Seligmann studied anthropology at Harvard U., writing a thesis that compared Irish and Irish-American pubs. Afterward, she moved to Paris, where she spent several years directing and designing theatrical productions and started a English-language theatre. Unpon returning to the United States, she earned a PhD in Computer Science at Columbia University. Her dissertation, Interactive Intent-Based Illustrations: Visual Language for 3D Worlds, describes a system to automatically generate 3D graphics based on communicative intent.

At Bell Laboratories, she was a designer of Rapport, and early multimedia conferencing system from which several products at AT&T and Lucent Technologies were born. She also developed N-ICE (Networked-Interactive Collaborative Environment) that enables users to share arbitrary application programs in persistent environments. She then developed Archways, which merges her dissertation work with her work in multimedia systems. Archways automatically generates a 3D virtual environment (3D graphics and 3D sound) for multimedia communication using knowledge-based graphics and intelligent objects. She was head of the Metaphorium, experiments in visual metaphors and narratives, including the Message is The Medium, SubwaySurface, MessageInABottle, SandTypewriter/SkyWriter, LiveWebStationary, and the IsleOfWrite.
 
Seligmann has written a book about her great-aunt, Isadora Duncan, entitled "Life Into Art: Isadora Duncan and Her World" published by W.W.Norton, NY. She edits the art and technology column in IEEE Multimedia.

Pictoral History

IBIS Interactive Illustration
As the user navigates, IBIS chooses different techniques to maintain the MODE dial's visibility. In this case a cutaway-mask is automatically generated.
 
 

IBIS Composite Illustration in COMET.
IBIS determines two illustrations are needed to show the steps in the procedure, highlights the screws in the first and the cover plate in the second. IBIS generates different types of arrows to show the operations and selects the viewing paramaters to show enough of the radio that it is recognizable. In the automatically generated textual explanation, COMET augmented the text with the two generated cross-references (refering to the design and stylistic choices made by IBIS).
 
 

IBIS Interactive Illustration for KARMA (for a head-mounted display).
It is designed to show how to remove the printer's paper tray.
(Available slide from SIGGRAPH Techinal Slide Set '93 #25 .)
 
 

Rapport Multimedia Conferencing System.
Rapport was the first multimedia conferencing system at Bell Labs which used the model of persistent virtual meeting rooms.
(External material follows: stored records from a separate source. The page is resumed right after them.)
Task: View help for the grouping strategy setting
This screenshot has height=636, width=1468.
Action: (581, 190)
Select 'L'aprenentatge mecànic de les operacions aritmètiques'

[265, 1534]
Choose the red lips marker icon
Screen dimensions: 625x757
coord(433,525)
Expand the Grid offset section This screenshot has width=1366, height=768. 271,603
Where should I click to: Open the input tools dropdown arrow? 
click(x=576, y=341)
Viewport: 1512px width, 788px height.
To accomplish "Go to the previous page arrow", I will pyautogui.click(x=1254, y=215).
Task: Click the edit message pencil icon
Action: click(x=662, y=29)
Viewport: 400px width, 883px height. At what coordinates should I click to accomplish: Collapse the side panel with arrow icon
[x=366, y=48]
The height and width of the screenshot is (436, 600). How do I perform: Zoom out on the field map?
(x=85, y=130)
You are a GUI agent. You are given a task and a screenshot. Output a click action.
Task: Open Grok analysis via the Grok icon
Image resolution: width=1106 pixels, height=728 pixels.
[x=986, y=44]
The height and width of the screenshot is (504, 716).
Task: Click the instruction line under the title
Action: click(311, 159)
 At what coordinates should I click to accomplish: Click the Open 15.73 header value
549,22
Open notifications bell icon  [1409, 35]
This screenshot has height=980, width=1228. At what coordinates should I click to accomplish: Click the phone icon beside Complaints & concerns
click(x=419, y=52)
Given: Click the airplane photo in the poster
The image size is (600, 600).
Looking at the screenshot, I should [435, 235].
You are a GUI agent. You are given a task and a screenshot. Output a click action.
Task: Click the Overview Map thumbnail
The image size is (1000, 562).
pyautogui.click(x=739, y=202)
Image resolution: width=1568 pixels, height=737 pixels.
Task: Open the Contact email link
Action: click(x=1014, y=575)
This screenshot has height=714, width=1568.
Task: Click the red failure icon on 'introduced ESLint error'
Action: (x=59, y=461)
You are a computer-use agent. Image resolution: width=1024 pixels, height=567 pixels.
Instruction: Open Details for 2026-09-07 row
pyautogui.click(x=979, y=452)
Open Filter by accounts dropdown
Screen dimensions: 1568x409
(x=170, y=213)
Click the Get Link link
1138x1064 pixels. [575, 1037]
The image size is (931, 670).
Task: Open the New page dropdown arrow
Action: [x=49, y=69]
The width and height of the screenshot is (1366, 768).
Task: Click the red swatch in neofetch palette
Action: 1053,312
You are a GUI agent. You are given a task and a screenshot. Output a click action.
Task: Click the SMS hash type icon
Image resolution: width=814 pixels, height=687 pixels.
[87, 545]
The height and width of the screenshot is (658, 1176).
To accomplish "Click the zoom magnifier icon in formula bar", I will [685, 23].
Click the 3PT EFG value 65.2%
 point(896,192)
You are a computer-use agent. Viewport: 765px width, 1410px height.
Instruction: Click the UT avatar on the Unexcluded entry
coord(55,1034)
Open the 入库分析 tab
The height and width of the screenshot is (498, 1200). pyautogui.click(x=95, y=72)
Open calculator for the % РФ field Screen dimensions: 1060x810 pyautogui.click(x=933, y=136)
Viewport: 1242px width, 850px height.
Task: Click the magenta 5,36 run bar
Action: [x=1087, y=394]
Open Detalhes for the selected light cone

The Rapport interface integrated the content and interfaces to separate media services into one cohesive display. This screen shot shows Bob Ensor's view of a virtual meeting room that he is sharing with Sid Ahuja.
 
 

ARCHWAYS: automatically generated virtual environment for multimedia communication
John, Cati, and Dorée sharing application programs and video and voice in a virtual meeting room.